Could this fallen FTSE 100 star be the turnaround buy of the decade?

G A Chester discusses the turnaround potential of a fallen FTSE 100 (INDEXFTSE:UKX) hero and another out-of-favour former blue-chip.

| More on:

The content of this article was relevant at the time of publishing. Circumstances change continuously and caution should therefore be exercised when relying upon any content contained within this article.

When investing, your capital is at risk. The value of your investments can go down as well as up and you may get back less than you put in.

Read More

The content of this article is provided for information purposes only and is not intended to be, nor does it constitute, any form of personal advice. Investments in a currency other than sterling are exposed to currency exchange risk. Currency exchange rates are constantly changing, which may affect the value of the investment in sterling terms. You could lose money in sterling even if the stock price rises in the currency of origin. Stocks listed on overseas exchanges may be subject to additional dealing and exchange rate charges, and may have other tax implications, and may not provide the same, or any, regulatory protection as in the UK.

You’re reading a free article with opinions that may differ from The Motley Fool’s Premium Investing Services. Become a Motley Fool member today to get instant access to our top analyst recommendations, in-depth research, investing resources, and more. Learn More.

There was a time when the market was in love with the outsourcing sector. And FTSE 100 giant Capita (LSE: CPI) was the poster boy. The company had notable institutional support, including from Neil Woodford, who liked the ‘asset light’ business model and impressive stream of dividends.

However, a few shrewd analysts began to question the underlying performance behind outsourcers’ multiple acquisitions, the way they booked revenues and the high debt and lack of tangible asset backing.
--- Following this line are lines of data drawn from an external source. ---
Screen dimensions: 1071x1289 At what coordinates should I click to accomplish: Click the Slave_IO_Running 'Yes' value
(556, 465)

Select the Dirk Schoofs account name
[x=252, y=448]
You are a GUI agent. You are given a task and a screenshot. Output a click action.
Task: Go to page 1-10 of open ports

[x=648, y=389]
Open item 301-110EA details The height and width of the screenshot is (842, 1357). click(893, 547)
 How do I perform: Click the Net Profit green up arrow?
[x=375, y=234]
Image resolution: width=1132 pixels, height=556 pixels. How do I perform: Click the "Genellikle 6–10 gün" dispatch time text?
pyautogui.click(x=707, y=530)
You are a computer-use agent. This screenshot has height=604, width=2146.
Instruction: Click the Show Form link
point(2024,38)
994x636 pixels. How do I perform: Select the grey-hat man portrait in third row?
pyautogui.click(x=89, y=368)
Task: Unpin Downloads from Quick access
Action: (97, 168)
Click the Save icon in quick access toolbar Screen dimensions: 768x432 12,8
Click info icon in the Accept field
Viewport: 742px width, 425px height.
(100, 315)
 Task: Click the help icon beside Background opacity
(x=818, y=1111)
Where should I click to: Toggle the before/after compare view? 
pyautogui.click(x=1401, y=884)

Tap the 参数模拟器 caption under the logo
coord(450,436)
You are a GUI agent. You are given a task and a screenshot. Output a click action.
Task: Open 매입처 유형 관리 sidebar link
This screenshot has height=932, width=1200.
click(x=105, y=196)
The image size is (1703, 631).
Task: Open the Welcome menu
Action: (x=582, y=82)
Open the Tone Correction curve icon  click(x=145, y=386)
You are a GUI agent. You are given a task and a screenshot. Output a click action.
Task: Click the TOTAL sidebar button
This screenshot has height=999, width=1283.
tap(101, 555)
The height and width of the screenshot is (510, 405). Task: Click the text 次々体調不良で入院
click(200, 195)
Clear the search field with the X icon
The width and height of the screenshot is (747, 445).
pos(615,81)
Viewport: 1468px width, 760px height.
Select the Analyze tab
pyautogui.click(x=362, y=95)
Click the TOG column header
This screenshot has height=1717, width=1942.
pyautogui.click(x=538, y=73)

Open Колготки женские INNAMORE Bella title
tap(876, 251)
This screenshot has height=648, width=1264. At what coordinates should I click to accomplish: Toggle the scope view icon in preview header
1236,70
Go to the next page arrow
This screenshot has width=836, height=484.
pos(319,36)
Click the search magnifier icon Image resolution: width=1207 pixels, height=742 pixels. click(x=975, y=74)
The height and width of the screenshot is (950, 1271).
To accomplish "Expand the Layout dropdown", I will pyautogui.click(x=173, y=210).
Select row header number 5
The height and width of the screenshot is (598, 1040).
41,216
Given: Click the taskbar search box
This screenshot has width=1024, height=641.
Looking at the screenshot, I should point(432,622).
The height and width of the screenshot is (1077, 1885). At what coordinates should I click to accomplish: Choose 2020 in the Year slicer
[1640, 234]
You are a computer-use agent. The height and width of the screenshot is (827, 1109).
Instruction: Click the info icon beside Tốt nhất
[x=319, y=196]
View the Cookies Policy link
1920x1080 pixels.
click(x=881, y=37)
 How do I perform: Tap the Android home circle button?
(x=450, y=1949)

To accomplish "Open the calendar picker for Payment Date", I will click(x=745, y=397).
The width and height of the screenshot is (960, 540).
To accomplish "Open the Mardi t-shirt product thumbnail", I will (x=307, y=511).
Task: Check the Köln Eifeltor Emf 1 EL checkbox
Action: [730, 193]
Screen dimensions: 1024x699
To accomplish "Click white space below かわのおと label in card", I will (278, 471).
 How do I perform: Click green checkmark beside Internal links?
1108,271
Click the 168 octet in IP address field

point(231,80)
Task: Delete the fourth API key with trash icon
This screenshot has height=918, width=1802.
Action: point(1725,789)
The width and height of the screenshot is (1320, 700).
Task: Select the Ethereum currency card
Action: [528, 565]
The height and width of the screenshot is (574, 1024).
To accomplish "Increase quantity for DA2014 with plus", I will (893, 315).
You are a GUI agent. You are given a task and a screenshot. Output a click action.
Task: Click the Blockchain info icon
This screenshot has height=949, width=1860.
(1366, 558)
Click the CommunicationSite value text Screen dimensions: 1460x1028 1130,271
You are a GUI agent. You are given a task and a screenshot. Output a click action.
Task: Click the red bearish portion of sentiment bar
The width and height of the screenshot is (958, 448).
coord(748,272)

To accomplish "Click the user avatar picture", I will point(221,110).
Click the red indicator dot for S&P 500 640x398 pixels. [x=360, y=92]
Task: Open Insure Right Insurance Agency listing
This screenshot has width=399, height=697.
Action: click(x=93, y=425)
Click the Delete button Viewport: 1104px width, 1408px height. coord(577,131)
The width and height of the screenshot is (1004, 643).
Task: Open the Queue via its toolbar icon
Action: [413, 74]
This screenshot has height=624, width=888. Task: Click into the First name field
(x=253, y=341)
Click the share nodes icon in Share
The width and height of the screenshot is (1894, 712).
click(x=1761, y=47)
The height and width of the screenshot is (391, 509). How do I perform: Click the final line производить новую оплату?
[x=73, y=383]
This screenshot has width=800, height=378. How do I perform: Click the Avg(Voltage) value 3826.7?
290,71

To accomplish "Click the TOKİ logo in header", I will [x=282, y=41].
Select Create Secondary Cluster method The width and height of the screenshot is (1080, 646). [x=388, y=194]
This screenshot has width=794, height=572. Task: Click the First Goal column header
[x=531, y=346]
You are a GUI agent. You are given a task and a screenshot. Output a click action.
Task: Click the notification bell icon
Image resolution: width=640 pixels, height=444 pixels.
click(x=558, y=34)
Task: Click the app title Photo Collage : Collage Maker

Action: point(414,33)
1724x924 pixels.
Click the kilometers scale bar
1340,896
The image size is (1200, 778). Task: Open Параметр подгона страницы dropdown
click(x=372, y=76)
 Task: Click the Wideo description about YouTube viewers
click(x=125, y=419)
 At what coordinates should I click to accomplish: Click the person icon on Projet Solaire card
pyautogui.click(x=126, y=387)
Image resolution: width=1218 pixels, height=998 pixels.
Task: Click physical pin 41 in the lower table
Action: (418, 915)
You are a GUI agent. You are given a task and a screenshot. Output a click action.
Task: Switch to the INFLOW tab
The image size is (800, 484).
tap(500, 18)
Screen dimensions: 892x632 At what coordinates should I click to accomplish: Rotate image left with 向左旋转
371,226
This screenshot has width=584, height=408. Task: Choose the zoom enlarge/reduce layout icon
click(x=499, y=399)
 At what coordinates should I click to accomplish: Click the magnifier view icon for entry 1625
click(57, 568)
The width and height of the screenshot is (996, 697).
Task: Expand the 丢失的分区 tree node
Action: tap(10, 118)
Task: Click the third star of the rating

They were right to do so, because these chickens came home to roost, most notably with the collapse of Carillion.

Huge turnaround potential

Back in January, I wrote that I’d sell Carillion at almost any price but I rated Capita a ‘buy’, albeit one with elevated risk. My optimism proved misplaced. The shares were trading at 410p at the time but are changing hands at around 160p, as I’m writing.

The fall of Capita from its high of over 1,300p has been spectacular, taking it down the FTSE 100 and into the second-tier FTSE 250. There are probably private investors who will never go near the stock again and with big FTSE 100 tracker funds no longer holding it and it also being unappealing for equity income institutional investors (the dividend has been scrapped for the time being), this has got to be one of the most unloved companies around.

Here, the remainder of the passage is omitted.